INPUT DATA:
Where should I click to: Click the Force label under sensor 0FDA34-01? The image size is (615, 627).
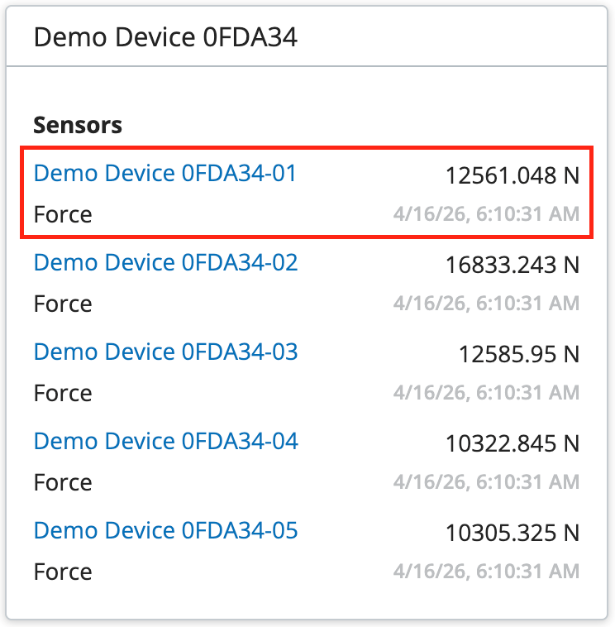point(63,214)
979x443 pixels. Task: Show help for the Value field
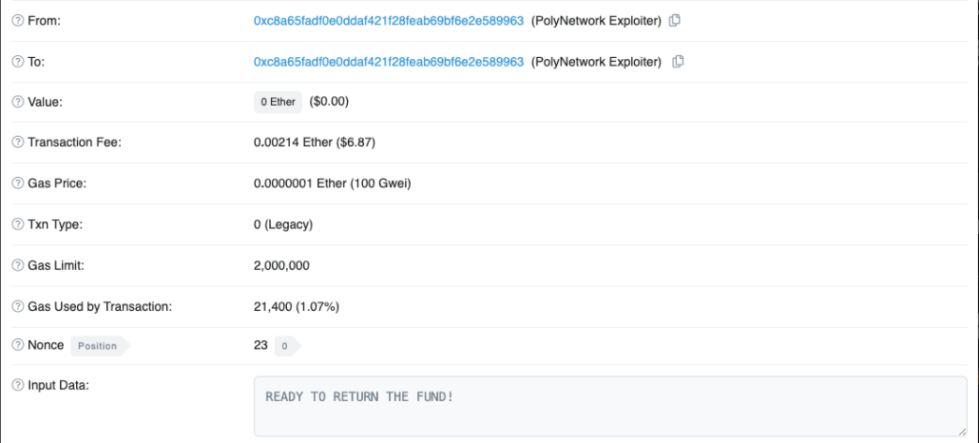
...
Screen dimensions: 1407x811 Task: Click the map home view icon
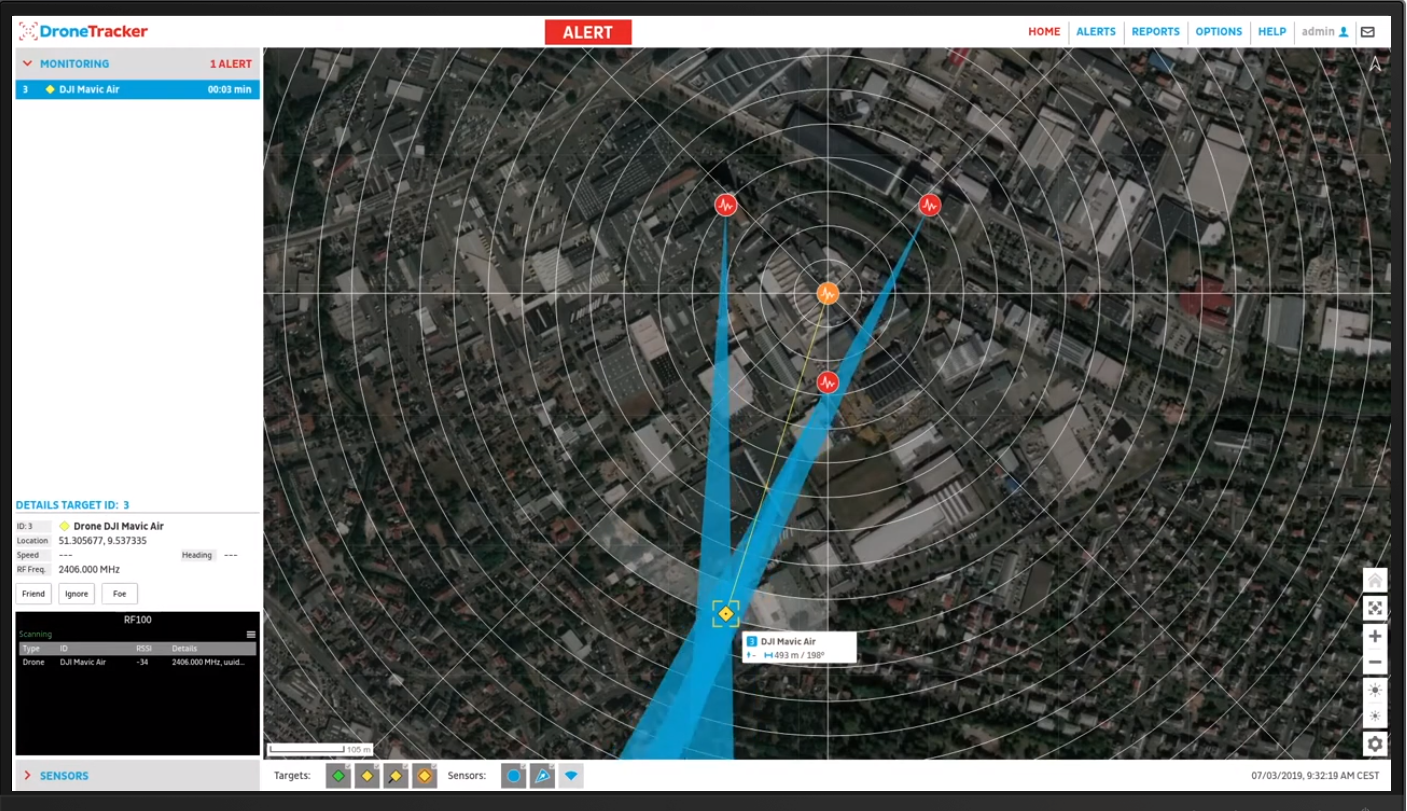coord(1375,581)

REQUIRED ACTION:
Would you write out exactly the lines above, starting at the line containing "Where should I" and stopping after the line containing "979x443 pixels. Task: Show"? Omit the pictures.

RESPONSE BOX:
Where should I click to: Click the Force label under sensor 0FDA34-01? The image size is (615, 627).
point(63,214)
979x443 pixels. Task: Show help for the Value field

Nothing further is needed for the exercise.